Deontological ethics (or normative ethics) is a very important aspect of Christian ethics and is sadly being downplayed, even by many in Reformed circles. But no, it is not the whole of Christian ethics. 

Good question. Very good question.


----------



## Jim Johnston (Oct 11, 2007)

cih1355 said:


> Is Christian ethics a form of deontological ethics?



Yes but not only.

I'd say it involves the main three: deontological, teleological, and existential.

Jesus frequently condemned mere outward conformity to the law. The actions of obeying the right standard should spring from a right heart (motive) and have the aim of glorifying God (goal).
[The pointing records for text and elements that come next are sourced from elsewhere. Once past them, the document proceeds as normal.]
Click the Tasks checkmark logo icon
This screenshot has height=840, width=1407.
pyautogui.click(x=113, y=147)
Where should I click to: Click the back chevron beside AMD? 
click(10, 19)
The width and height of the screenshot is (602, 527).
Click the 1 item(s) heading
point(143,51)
We can see that Standard, motive, and goal conform nicely to what I caleld "the main three."

So, it is not just "doing the right duty" but doing it for the right goal, and for the right motives.

But, standard trumps the other two in the sense that the motive and goal must be brought into conformity with the norm, but then again the norm tells us about the right motives and goals.


----------



## Barnpreacher (Oct 11, 2007)

cih1355 said:


> Is Christian ethics a form of deontological ethics?
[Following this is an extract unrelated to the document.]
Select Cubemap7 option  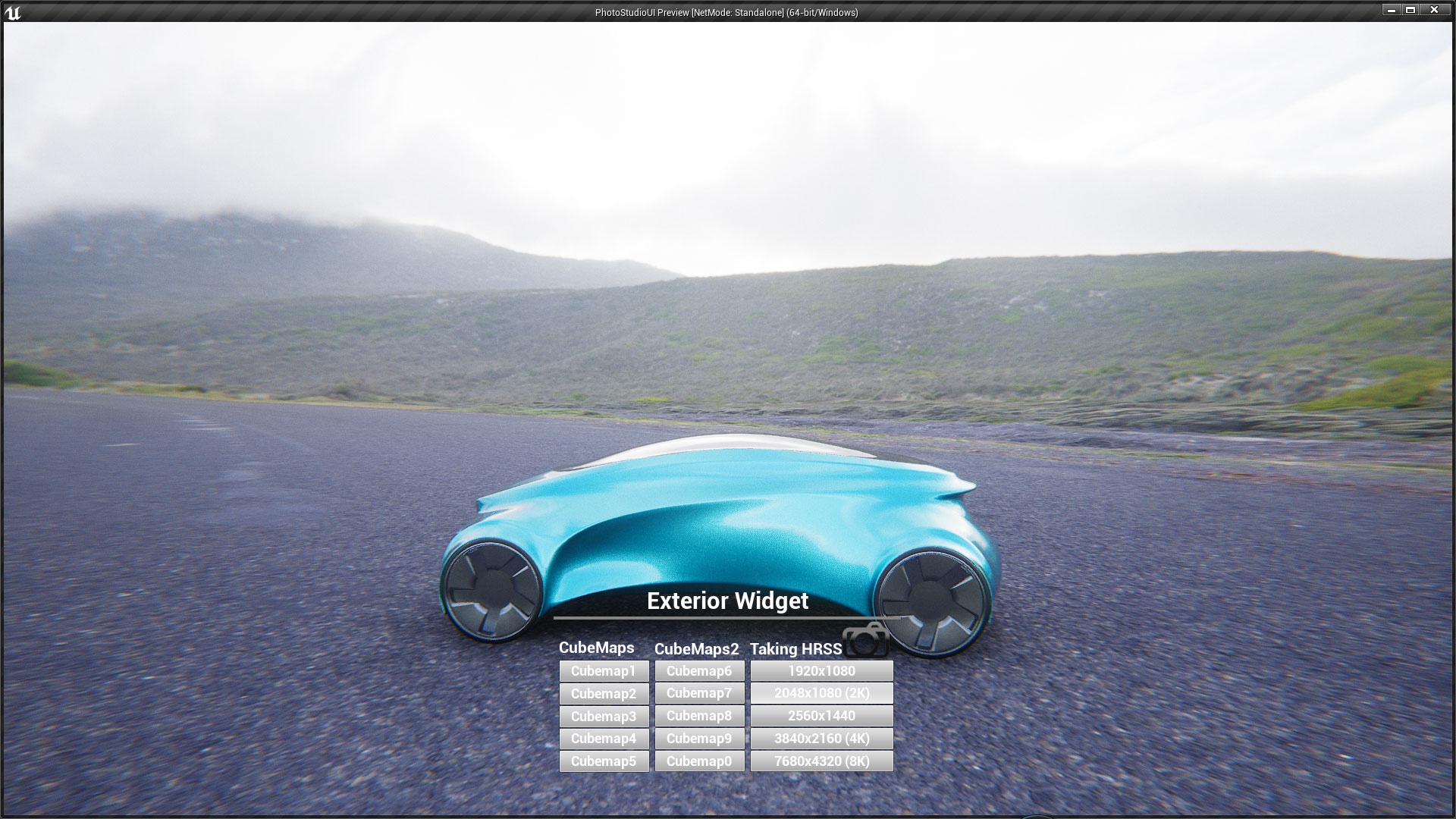(699, 693)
Bahnsen teaches that Christian ethics requires the goal, motive, and standard. Each one is necessary and each one is sufficient. When all is said and done they are equivalent to each other. One cannot take a motivational approach to ethics and leave out the norms and goals of ethics. The same goes for the other two. The goal, motive and standard all require each other in Christian ethics. These three perspectives all end up saying the same thing because God does not give us three competing systems of ethics in the Bible. We can approach it from three different angles, but there is harmony and the conclusion is always the same.


----------



## Barnpreacher (Oct 11, 2007)

BTW - I don't pretend to be an expert in this field. I didn't realize J and PM had already responded while I was responding. Just listen to what those guys say. They know whereof they speak.


----------



## cih1355 (Oct 14, 2007)

Thank you for your input. I appreciate it.


----------



## RamistThomist (Oct 14, 2007)

For example, we are called to "love" and that "love" fulfills the law. Yet "love' is not vague and content-less, but is defined by obedience to God. Jesus said in John "if you love me you will keep my commandments."


----------